• **THE PROBLEM**:
Edit the data from the line that contains "Task: Click the Au label near 9.7 keV" through the line that contains "pyautogui.click(x=125, y=350)" by replacing "sidebar" with "side panel". Return only those lines, with nothing else changed.

• **ENTRIES SHOWN**:
_ _ _ _

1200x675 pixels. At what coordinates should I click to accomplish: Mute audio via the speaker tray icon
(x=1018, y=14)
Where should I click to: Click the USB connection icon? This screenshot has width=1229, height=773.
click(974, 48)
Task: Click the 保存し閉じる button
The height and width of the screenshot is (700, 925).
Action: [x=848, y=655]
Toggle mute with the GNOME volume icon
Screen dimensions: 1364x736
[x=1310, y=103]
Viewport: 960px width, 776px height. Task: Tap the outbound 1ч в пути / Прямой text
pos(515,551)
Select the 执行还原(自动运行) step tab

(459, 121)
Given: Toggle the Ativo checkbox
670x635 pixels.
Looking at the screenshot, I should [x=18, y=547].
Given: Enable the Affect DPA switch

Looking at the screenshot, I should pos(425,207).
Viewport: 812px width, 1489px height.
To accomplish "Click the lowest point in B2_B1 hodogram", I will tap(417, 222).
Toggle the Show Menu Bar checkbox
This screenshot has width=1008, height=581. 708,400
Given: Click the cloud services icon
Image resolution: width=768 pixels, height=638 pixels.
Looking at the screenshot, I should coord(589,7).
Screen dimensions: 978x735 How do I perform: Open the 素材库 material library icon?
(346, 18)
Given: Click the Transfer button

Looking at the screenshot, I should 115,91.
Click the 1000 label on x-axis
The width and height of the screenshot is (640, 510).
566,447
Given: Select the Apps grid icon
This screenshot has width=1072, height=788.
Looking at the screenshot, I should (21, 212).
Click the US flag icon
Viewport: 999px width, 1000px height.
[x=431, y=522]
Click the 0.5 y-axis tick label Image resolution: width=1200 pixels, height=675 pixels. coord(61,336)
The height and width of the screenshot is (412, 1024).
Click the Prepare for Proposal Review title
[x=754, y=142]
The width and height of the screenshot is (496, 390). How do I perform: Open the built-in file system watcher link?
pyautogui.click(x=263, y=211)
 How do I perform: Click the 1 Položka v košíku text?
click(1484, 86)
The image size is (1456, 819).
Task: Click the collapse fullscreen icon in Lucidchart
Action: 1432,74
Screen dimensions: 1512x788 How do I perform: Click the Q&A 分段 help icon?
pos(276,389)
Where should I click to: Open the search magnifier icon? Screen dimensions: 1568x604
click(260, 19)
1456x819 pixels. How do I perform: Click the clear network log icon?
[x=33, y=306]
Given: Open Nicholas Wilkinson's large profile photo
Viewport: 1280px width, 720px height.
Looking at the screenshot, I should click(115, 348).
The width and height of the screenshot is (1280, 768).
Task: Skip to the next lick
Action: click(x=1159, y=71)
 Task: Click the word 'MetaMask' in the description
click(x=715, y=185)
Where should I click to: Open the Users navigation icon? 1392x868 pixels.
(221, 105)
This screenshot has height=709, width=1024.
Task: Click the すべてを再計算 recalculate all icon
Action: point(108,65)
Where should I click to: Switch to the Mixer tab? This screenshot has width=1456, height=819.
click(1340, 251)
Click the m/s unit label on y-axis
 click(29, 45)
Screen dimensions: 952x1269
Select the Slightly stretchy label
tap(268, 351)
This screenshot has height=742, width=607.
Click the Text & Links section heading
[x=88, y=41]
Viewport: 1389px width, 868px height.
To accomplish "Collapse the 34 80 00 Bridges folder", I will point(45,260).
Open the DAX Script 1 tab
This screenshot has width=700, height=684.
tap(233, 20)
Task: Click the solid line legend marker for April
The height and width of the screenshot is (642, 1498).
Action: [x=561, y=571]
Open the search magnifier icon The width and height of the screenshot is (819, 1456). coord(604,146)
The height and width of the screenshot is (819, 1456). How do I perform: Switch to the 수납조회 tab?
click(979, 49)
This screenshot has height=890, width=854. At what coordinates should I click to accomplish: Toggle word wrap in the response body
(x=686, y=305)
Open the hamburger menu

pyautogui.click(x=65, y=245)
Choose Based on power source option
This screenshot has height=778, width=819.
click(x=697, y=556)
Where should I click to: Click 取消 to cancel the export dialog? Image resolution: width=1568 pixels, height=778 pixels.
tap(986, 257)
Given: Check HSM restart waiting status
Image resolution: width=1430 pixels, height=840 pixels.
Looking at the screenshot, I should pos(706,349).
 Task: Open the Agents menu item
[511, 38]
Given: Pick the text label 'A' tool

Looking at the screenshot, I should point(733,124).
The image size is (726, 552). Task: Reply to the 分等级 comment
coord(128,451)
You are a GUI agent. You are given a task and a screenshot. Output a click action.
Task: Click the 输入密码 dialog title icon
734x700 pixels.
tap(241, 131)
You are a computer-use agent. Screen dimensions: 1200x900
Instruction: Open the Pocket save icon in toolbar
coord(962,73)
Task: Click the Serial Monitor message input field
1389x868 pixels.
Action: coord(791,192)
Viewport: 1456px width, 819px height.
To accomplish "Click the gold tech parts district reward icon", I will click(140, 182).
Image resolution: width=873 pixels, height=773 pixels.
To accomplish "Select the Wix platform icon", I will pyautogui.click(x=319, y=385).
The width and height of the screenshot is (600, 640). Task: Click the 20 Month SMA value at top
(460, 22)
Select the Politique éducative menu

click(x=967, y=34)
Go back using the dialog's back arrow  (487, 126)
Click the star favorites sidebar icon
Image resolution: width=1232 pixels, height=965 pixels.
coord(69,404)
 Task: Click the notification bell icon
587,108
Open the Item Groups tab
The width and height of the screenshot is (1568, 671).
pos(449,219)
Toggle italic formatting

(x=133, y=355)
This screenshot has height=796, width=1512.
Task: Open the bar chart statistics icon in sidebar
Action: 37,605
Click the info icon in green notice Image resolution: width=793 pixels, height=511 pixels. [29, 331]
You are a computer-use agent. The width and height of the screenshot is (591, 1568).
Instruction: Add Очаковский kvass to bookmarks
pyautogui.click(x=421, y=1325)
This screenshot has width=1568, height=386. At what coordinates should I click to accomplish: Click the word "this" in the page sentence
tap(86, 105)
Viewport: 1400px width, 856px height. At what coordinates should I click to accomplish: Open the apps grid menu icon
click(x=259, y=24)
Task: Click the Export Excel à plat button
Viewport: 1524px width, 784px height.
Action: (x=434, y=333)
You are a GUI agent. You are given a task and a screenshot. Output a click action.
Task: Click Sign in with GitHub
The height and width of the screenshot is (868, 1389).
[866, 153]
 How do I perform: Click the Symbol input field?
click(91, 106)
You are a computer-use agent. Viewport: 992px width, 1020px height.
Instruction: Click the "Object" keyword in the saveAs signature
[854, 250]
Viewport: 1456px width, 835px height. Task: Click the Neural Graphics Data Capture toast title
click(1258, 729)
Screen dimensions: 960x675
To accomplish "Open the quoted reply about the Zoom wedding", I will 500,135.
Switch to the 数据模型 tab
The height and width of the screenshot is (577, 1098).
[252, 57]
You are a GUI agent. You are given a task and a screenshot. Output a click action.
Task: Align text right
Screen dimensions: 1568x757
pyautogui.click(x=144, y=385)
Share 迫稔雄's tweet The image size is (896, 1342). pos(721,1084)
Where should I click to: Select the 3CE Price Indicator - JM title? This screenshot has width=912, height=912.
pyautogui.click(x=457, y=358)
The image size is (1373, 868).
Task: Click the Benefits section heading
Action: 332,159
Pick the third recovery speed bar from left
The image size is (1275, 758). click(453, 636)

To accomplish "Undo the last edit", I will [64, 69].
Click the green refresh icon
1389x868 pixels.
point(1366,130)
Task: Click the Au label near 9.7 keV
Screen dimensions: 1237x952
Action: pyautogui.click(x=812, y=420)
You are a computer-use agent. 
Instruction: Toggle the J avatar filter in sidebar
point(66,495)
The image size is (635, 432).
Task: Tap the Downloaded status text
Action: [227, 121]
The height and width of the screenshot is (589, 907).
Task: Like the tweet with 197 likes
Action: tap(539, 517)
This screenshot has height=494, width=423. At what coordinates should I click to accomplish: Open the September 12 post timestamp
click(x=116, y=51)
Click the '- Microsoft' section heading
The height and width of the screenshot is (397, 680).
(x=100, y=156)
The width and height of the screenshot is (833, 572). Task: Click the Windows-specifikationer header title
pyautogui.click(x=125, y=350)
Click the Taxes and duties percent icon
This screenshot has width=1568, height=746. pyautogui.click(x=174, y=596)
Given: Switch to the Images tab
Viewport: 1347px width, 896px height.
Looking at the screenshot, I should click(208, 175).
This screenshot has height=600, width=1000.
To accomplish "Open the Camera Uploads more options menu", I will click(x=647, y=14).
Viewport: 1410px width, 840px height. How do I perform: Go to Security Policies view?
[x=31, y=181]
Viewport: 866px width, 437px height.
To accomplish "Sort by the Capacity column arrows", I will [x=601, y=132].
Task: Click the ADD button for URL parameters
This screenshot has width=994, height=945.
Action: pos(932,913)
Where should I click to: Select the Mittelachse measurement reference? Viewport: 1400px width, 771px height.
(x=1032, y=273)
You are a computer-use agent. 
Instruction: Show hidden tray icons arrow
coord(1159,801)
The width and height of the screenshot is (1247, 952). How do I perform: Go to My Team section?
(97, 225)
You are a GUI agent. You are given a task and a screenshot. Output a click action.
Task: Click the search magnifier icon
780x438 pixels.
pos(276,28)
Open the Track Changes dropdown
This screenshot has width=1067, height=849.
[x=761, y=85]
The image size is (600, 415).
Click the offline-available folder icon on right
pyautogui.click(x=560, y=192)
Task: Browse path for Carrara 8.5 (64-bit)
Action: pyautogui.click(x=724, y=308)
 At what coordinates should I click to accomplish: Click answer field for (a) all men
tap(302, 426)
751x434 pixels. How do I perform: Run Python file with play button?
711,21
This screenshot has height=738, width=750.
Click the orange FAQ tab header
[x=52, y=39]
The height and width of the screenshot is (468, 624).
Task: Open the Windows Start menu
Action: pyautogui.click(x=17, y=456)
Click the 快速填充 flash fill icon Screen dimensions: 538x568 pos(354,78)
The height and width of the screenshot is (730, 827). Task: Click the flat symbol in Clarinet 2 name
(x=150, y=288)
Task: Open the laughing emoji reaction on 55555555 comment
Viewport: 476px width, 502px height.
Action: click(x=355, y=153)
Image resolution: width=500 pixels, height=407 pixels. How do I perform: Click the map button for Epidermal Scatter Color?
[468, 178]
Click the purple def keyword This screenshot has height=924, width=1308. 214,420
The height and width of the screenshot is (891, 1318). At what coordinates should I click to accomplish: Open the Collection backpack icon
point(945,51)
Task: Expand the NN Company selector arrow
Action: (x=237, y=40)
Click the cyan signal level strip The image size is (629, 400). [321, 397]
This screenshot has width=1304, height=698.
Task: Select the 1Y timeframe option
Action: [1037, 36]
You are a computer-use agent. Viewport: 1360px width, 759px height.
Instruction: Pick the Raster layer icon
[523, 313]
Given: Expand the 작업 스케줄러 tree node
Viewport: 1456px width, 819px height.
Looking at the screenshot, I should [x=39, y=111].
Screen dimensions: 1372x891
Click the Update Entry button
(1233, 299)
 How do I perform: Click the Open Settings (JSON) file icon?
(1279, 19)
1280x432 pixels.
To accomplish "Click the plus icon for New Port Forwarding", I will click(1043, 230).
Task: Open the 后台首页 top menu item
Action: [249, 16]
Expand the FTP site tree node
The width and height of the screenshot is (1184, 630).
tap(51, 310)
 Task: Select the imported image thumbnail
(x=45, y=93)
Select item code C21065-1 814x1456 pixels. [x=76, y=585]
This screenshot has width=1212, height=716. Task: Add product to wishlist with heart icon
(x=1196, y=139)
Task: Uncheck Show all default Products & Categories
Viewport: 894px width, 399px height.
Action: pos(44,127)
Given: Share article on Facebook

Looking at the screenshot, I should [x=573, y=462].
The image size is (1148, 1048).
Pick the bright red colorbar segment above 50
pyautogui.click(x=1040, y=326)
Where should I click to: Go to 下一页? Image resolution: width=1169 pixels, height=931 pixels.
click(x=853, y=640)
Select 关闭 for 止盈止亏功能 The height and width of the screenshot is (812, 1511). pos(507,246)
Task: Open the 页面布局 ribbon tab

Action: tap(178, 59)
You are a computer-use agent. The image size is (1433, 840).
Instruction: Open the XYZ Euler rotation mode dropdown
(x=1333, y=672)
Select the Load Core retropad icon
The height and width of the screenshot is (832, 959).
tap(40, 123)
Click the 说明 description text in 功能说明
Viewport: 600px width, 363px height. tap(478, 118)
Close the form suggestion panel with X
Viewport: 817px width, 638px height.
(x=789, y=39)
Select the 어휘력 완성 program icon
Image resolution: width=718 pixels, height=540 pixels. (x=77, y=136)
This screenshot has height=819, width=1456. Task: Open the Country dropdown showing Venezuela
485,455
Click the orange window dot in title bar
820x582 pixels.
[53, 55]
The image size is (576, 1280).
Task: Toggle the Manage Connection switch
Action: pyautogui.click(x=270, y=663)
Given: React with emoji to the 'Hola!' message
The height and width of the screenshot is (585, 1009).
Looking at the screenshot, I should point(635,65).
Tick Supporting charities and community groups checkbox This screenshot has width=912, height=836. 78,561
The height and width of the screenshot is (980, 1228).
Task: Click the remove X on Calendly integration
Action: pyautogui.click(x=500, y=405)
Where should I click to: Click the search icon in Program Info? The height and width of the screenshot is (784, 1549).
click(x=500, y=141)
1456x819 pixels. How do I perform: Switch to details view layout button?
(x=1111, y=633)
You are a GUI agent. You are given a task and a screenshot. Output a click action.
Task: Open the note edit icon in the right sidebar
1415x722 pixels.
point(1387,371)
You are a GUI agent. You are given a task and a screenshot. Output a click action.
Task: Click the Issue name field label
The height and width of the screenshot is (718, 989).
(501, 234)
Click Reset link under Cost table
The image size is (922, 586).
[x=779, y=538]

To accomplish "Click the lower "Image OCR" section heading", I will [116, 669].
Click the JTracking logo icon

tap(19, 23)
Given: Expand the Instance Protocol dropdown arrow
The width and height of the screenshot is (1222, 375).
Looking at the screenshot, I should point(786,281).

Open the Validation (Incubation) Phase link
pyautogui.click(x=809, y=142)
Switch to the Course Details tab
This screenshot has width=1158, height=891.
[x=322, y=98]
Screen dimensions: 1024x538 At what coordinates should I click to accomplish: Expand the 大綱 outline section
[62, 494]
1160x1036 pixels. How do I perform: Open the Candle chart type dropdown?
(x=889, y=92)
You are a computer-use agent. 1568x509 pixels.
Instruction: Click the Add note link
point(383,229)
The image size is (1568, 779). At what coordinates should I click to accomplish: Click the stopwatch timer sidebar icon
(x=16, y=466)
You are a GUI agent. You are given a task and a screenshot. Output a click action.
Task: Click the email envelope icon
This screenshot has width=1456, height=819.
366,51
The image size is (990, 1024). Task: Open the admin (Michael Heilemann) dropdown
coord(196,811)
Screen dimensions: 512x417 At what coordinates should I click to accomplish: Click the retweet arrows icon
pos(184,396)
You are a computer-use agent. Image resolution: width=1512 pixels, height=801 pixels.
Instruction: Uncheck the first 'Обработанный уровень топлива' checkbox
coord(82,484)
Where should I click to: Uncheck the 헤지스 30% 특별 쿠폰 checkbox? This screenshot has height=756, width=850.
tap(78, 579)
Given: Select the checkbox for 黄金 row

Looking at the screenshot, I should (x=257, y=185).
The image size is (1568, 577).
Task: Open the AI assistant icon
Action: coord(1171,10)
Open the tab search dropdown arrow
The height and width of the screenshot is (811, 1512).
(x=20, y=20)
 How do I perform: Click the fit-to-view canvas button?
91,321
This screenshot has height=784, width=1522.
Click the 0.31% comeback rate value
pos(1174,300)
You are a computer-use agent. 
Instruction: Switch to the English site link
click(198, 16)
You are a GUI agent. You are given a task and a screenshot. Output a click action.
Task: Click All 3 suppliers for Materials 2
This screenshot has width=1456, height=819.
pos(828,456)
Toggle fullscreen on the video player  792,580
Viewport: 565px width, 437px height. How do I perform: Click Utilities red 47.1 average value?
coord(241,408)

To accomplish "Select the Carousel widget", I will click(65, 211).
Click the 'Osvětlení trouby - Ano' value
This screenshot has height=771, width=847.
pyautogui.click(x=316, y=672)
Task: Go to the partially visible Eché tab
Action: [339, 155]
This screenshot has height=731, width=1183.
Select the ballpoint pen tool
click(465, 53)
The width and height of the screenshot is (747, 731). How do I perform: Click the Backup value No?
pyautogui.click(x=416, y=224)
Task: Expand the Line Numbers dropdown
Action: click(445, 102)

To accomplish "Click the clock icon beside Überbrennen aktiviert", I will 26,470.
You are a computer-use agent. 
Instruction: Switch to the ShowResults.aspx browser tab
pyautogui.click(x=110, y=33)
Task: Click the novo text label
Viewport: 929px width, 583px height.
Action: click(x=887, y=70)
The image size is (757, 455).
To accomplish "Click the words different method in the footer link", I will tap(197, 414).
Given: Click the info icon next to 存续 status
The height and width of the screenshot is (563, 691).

_ _ _ _

• **FULL OUTPUT**:
Task: Click the Au label near 9.7 keV
Screen dimensions: 1237x952
Action: pyautogui.click(x=812, y=420)
You are a computer-use agent. 
Instruction: Toggle the J avatar filter in side panel
point(66,495)
The image size is (635, 432).
Task: Tap the Downloaded status text
Action: [227, 121]
The height and width of the screenshot is (589, 907).
Task: Like the tweet with 197 likes
Action: tap(539, 517)
This screenshot has height=494, width=423. At what coordinates should I click to accomplish: Open the September 12 post timestamp
click(x=116, y=51)
Click the '- Microsoft' section heading
The height and width of the screenshot is (397, 680).
(x=100, y=156)
The width and height of the screenshot is (833, 572). Task: Click the Windows-specifikationer header title
pyautogui.click(x=125, y=350)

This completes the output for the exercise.